-------- INFORMASI HASIL EKSTRAKSI

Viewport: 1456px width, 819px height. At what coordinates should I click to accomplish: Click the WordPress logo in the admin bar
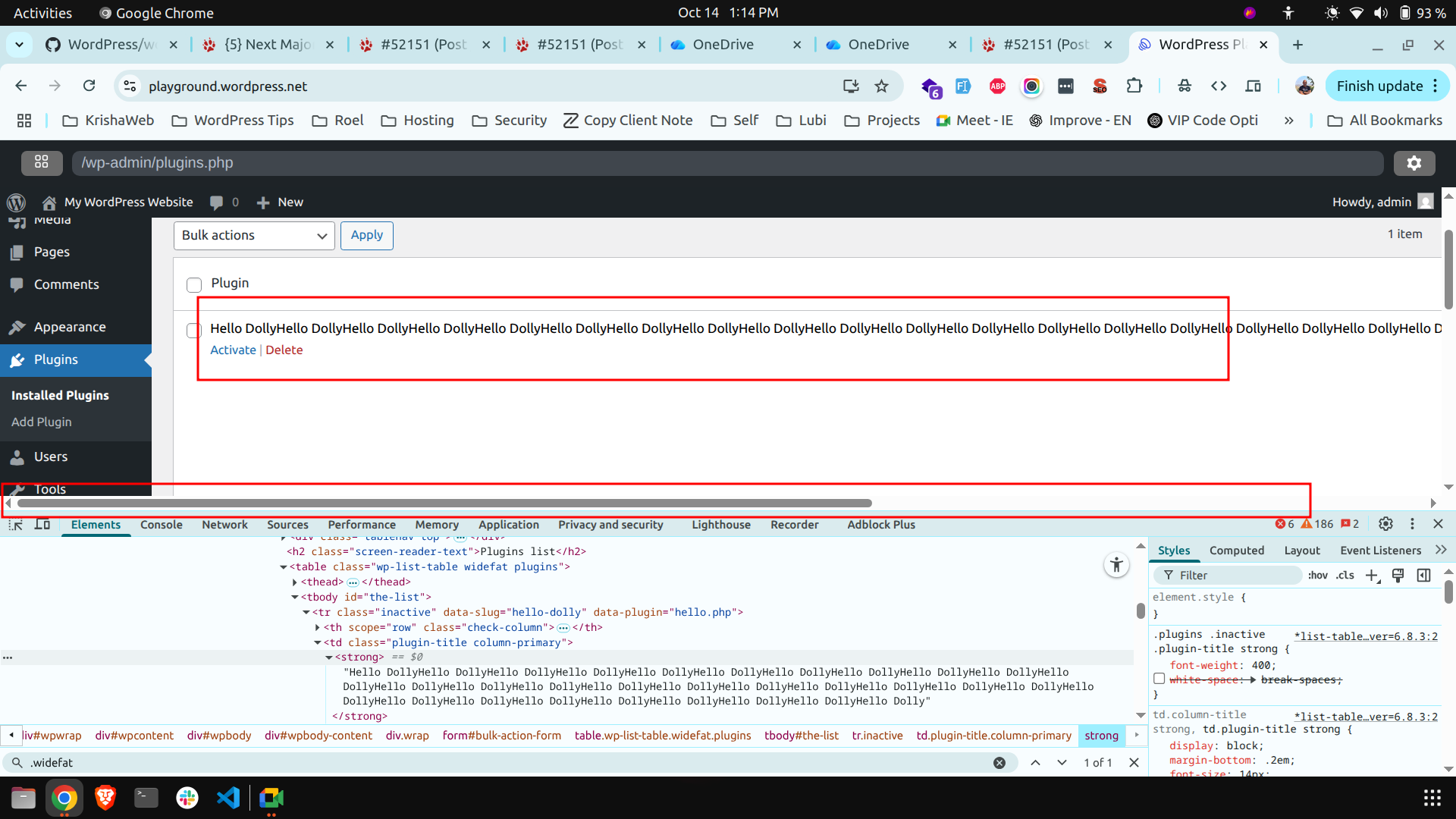(x=16, y=202)
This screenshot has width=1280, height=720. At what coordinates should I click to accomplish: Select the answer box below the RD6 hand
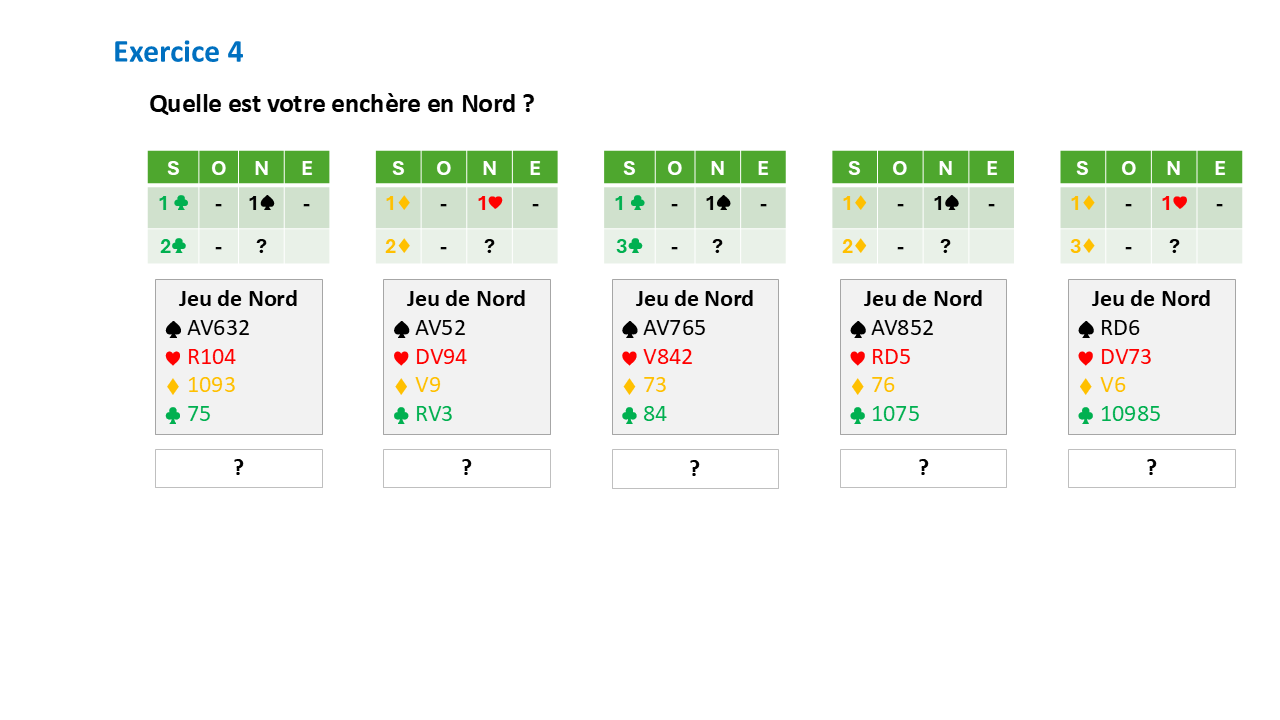tap(1151, 468)
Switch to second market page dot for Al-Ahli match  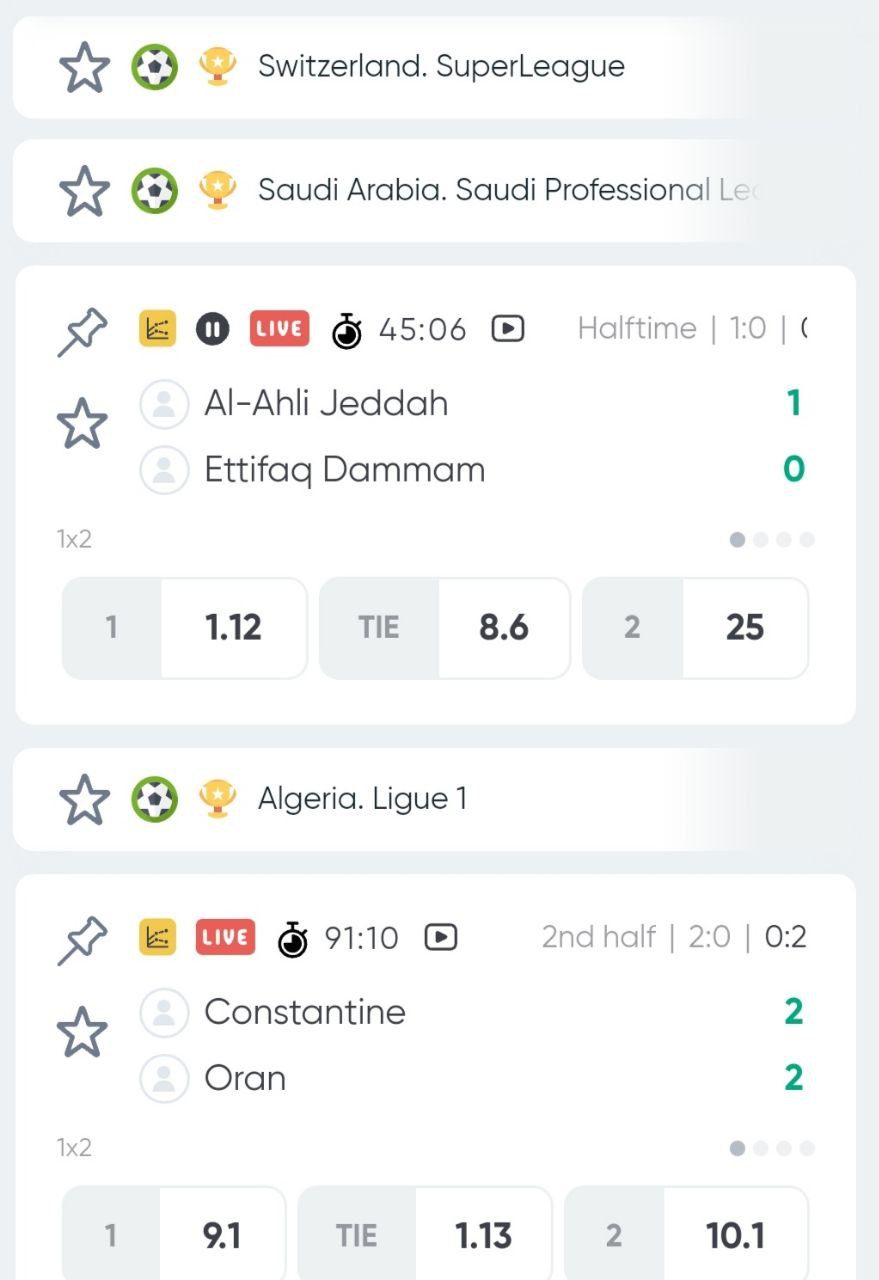coord(761,540)
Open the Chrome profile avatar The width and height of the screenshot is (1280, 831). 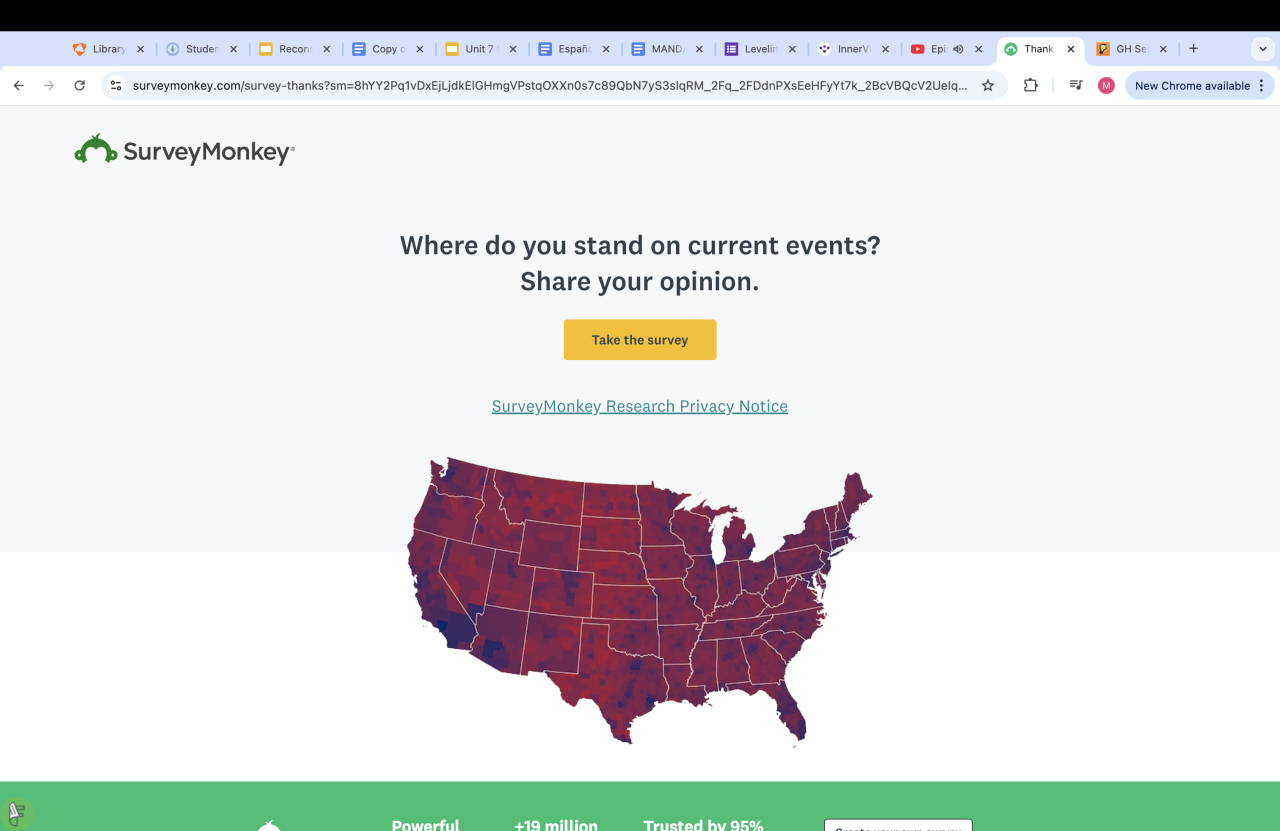1106,86
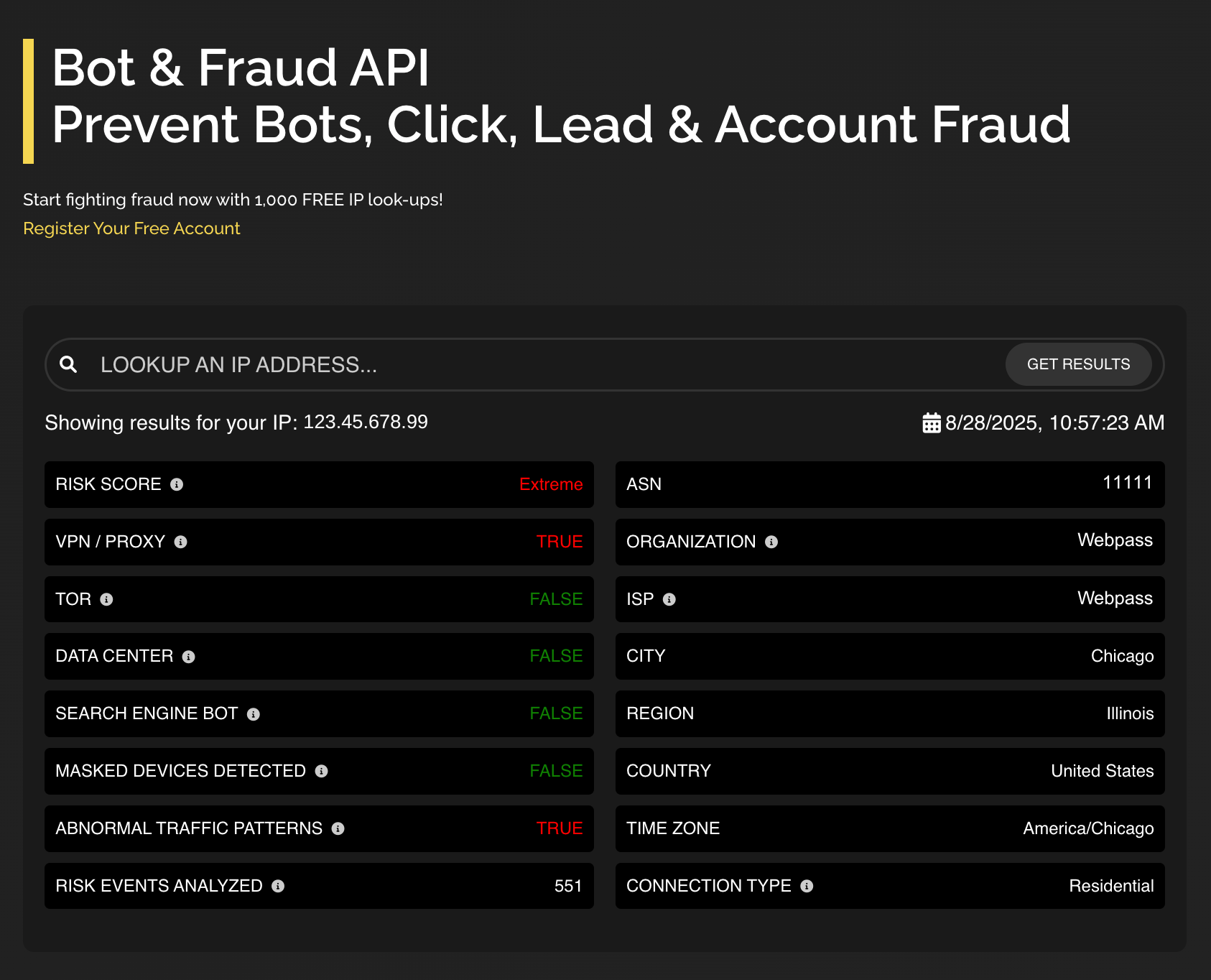
Task: Click the VPN / Proxy info icon
Action: click(x=181, y=542)
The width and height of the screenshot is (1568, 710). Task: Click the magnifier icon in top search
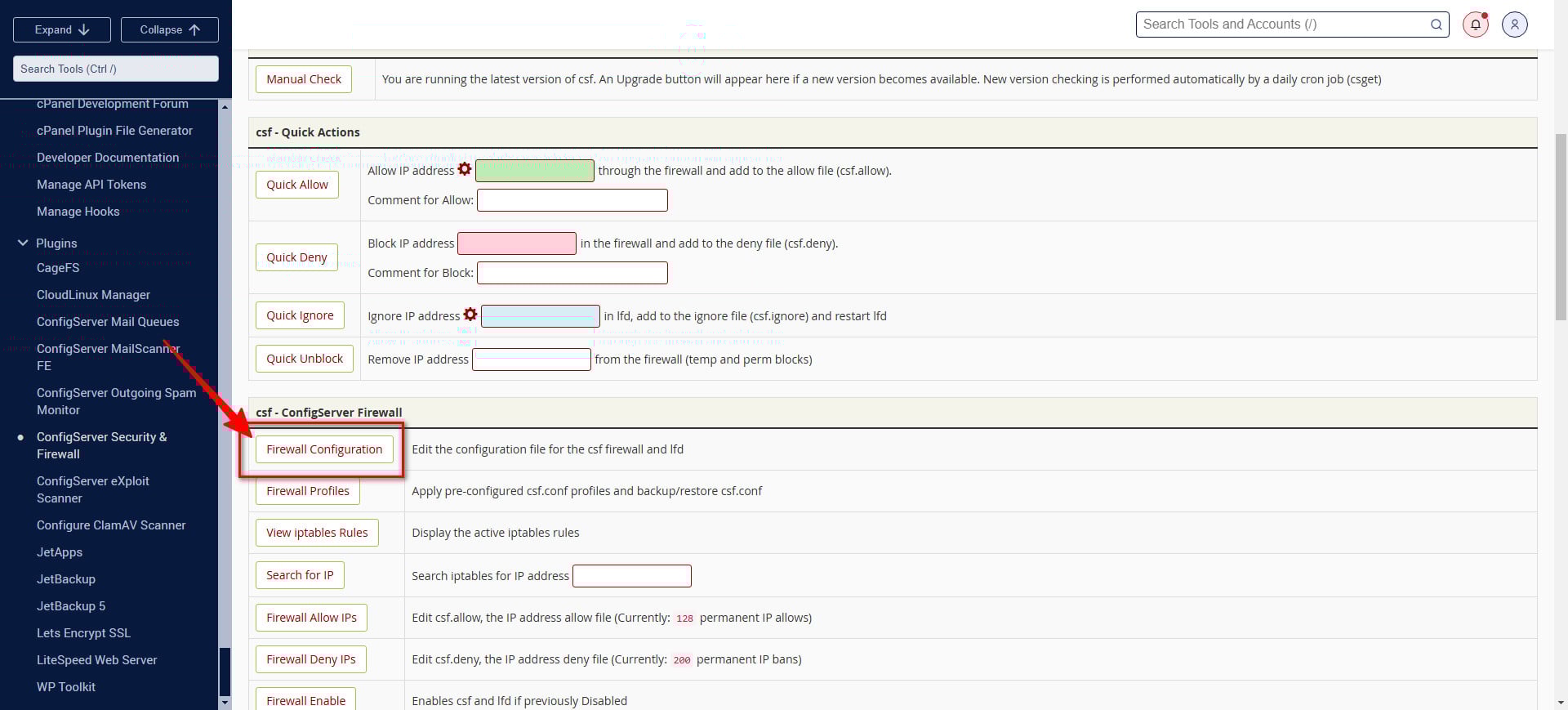coord(1436,25)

----------------

TUJUAN TUGAS:
Salin lagi materi mulai dari awal sampai baris yang memuat "(x=16, y=202)", tetapi ganti "WordPress logo" dengan "WordPress icon" dan biarkan bagian lain tetap sama. Gambarnya tidak usah ikut ditulis.

JAWABAN LATIHAN:
Viewport: 1456px width, 819px height. At what coordinates should I click to accomplish: Click the WordPress icon in the admin bar
(x=16, y=202)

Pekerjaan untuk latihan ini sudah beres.